TASK DESCRIPTION:
Would you retype every line below without changing anything?

········

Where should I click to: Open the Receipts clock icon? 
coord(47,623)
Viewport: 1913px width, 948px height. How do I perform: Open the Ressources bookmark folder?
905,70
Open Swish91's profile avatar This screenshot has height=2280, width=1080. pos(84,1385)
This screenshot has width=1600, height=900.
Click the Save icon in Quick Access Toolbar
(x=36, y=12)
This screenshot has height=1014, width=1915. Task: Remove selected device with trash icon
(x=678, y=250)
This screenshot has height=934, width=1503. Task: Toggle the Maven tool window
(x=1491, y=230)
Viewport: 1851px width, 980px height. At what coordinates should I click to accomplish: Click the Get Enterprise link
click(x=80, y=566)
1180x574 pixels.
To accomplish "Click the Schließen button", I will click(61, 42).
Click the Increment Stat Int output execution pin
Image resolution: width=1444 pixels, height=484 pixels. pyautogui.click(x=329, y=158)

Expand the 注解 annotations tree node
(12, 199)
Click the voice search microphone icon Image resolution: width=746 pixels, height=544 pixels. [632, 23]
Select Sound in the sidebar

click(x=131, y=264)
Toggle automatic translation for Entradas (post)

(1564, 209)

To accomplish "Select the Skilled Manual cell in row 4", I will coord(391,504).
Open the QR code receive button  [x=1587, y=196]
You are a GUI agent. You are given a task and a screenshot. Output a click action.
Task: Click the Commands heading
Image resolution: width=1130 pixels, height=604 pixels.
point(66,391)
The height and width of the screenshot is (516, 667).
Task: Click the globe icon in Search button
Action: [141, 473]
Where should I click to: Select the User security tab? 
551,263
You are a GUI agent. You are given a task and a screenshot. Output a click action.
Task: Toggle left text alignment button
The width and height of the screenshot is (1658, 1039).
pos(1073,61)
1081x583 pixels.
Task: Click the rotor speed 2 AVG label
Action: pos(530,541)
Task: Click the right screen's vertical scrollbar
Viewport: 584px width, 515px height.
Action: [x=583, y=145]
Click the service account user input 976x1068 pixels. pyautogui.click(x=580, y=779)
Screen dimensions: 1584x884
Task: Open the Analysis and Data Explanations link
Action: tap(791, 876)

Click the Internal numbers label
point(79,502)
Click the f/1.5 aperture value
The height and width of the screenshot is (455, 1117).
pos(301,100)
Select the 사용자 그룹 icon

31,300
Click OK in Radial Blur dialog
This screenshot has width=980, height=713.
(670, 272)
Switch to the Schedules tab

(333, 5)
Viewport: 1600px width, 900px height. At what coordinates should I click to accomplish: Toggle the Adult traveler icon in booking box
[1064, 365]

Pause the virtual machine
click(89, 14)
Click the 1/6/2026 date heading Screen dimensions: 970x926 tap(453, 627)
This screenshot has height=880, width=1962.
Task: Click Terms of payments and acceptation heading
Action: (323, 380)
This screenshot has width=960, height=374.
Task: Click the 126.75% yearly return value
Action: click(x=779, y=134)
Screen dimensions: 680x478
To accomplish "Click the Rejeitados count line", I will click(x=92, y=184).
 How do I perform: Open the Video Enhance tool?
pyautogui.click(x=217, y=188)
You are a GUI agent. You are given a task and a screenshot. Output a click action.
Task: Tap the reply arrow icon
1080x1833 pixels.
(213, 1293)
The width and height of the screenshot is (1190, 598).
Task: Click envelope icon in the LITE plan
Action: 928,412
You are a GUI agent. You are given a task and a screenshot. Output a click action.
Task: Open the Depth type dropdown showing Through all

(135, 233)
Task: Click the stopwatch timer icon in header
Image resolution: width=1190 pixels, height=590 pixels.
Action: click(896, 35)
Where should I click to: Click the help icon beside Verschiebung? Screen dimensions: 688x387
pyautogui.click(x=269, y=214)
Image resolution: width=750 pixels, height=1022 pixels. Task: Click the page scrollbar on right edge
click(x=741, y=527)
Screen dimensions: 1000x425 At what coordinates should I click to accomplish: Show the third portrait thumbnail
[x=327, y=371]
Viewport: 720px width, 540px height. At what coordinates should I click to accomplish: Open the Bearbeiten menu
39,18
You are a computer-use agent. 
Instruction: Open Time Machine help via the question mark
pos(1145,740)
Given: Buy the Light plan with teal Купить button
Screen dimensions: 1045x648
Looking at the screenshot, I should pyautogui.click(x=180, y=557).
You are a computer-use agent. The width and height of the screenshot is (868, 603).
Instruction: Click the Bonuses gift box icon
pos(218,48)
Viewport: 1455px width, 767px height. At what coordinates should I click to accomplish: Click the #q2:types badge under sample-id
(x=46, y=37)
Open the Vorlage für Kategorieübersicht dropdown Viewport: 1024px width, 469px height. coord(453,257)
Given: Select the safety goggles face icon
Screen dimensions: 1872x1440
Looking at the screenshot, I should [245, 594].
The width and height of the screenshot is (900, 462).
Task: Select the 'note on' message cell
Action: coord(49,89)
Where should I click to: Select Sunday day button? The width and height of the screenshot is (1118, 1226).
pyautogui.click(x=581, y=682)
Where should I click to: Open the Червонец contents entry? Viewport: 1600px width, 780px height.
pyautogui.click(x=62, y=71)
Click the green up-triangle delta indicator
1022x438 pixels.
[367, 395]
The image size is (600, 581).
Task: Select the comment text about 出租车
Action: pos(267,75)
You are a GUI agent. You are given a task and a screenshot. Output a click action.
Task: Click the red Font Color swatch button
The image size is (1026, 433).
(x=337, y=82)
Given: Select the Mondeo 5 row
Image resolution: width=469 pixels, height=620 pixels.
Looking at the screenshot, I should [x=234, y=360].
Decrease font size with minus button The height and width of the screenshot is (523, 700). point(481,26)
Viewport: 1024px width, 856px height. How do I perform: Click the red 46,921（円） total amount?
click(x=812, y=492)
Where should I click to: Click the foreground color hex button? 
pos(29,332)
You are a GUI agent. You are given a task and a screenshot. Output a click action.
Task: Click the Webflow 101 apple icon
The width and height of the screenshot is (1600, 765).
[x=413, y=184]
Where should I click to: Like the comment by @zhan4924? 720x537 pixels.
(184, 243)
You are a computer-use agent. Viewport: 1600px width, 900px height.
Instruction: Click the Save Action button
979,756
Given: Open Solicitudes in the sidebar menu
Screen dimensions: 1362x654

········

RESPONSE TO THIS EXERCISE:
Where should I click to: Open the Receipts clock icon? 
coord(47,623)
Viewport: 1913px width, 948px height. How do I perform: Open the Ressources bookmark folder?
905,70
Open Swish91's profile avatar This screenshot has height=2280, width=1080. pos(84,1385)
This screenshot has width=1600, height=900.
Click the Save icon in Quick Access Toolbar
(x=36, y=12)
This screenshot has height=1014, width=1915. Task: Remove selected device with trash icon
(x=678, y=250)
This screenshot has height=934, width=1503. Task: Toggle the Maven tool window
(x=1491, y=230)
Viewport: 1851px width, 980px height. At what coordinates should I click to accomplish: Click the Get Enterprise link
click(x=80, y=566)
1180x574 pixels.
To accomplish "Click the Schließen button", I will click(61, 42).
Click the Increment Stat Int output execution pin
Image resolution: width=1444 pixels, height=484 pixels. pyautogui.click(x=329, y=158)

Expand the 注解 annotations tree node
(12, 199)
Click the voice search microphone icon Image resolution: width=746 pixels, height=544 pixels. [632, 23]
Select Sound in the sidebar

click(x=131, y=264)
Toggle automatic translation for Entradas (post)

(1564, 209)

To accomplish "Select the Skilled Manual cell in row 4", I will coord(391,504).
Open the QR code receive button  [x=1587, y=196]
You are a GUI agent. You are given a task and a screenshot. Output a click action.
Task: Click the Commands heading
Image resolution: width=1130 pixels, height=604 pixels.
point(66,391)
The height and width of the screenshot is (516, 667).
Task: Click the globe icon in Search button
Action: [141, 473]
Where should I click to: Select the User security tab? 
551,263
You are a GUI agent. You are given a task and a screenshot. Output a click action.
Task: Toggle left text alignment button
The width and height of the screenshot is (1658, 1039).
pos(1073,61)
1081x583 pixels.
Task: Click the rotor speed 2 AVG label
Action: pos(530,541)
Task: Click the right screen's vertical scrollbar
Viewport: 584px width, 515px height.
Action: [x=583, y=145]
Click the service account user input 976x1068 pixels. pyautogui.click(x=580, y=779)
Screen dimensions: 1584x884
Task: Open the Analysis and Data Explanations link
Action: tap(791, 876)

Click the Internal numbers label
point(79,502)
Click the f/1.5 aperture value
The height and width of the screenshot is (455, 1117).
pos(301,100)
Select the 사용자 그룹 icon

31,300
Click OK in Radial Blur dialog
This screenshot has width=980, height=713.
(670, 272)
Switch to the Schedules tab

(333, 5)
Viewport: 1600px width, 900px height. At what coordinates should I click to accomplish: Toggle the Adult traveler icon in booking box
[1064, 365]

Pause the virtual machine
click(89, 14)
Click the 1/6/2026 date heading Screen dimensions: 970x926 tap(453, 627)
This screenshot has height=880, width=1962.
Task: Click Terms of payments and acceptation heading
Action: (323, 380)
This screenshot has width=960, height=374.
Task: Click the 126.75% yearly return value
Action: click(x=779, y=134)
Screen dimensions: 680x478
To accomplish "Click the Rejeitados count line", I will click(x=92, y=184).
 How do I perform: Open the Video Enhance tool?
pyautogui.click(x=217, y=188)
You are a GUI agent. You are given a task and a screenshot. Output a click action.
Task: Tap the reply arrow icon
1080x1833 pixels.
(213, 1293)
The width and height of the screenshot is (1190, 598).
Task: Click envelope icon in the LITE plan
Action: 928,412
You are a GUI agent. You are given a task and a screenshot. Output a click action.
Task: Open the Depth type dropdown showing Through all

(135, 233)
Task: Click the stopwatch timer icon in header
Image resolution: width=1190 pixels, height=590 pixels.
Action: click(896, 35)
Where should I click to: Click the help icon beside Verschiebung? Screen dimensions: 688x387
pyautogui.click(x=269, y=214)
Image resolution: width=750 pixels, height=1022 pixels. Task: Click the page scrollbar on right edge
click(x=741, y=527)
Screen dimensions: 1000x425 At what coordinates should I click to accomplish: Show the third portrait thumbnail
[x=327, y=371]
Viewport: 720px width, 540px height. At what coordinates should I click to accomplish: Open the Bearbeiten menu
39,18
You are a computer-use agent. 
Instruction: Open Time Machine help via the question mark
pos(1145,740)
Given: Buy the Light plan with teal Купить button
Screen dimensions: 1045x648
Looking at the screenshot, I should pyautogui.click(x=180, y=557).
You are a computer-use agent. The width and height of the screenshot is (868, 603).
Instruction: Click the Bonuses gift box icon
pos(218,48)
Viewport: 1455px width, 767px height. At what coordinates should I click to accomplish: Click the #q2:types badge under sample-id
(x=46, y=37)
Open the Vorlage für Kategorieübersicht dropdown Viewport: 1024px width, 469px height. coord(453,257)
Given: Select the safety goggles face icon
Screen dimensions: 1872x1440
Looking at the screenshot, I should [245, 594].
The width and height of the screenshot is (900, 462).
Task: Select the 'note on' message cell
Action: coord(49,89)
Where should I click to: Select Sunday day button? The width and height of the screenshot is (1118, 1226).
pyautogui.click(x=581, y=682)
Where should I click to: Open the Червонец contents entry? Viewport: 1600px width, 780px height.
pyautogui.click(x=62, y=71)
Click the green up-triangle delta indicator
1022x438 pixels.
[367, 395]
The image size is (600, 581).
Task: Select the comment text about 出租车
Action: pos(267,75)
You are a GUI agent. You are given a task and a screenshot. Output a click action.
Task: Click the red Font Color swatch button
The image size is (1026, 433).
(x=337, y=82)
Given: Select the Mondeo 5 row
Image resolution: width=469 pixels, height=620 pixels.
Looking at the screenshot, I should [x=234, y=360].
Decrease font size with minus button The height and width of the screenshot is (523, 700). point(481,26)
Viewport: 1024px width, 856px height. How do I perform: Click the red 46,921（円） total amount?
click(x=812, y=492)
Where should I click to: Click the foreground color hex button? 
pos(29,332)
You are a GUI agent. You are given a task and a screenshot. Output a click action.
Task: Click the Webflow 101 apple icon
The width and height of the screenshot is (1600, 765).
[x=413, y=184]
Where should I click to: Like the comment by @zhan4924? 720x537 pixels.
(184, 243)
You are a computer-use agent. Viewport: 1600px width, 900px height.
Instruction: Click the Save Action button
979,756
Given: Open Solicitudes in the sidebar menu
Screen dimensions: 1362x654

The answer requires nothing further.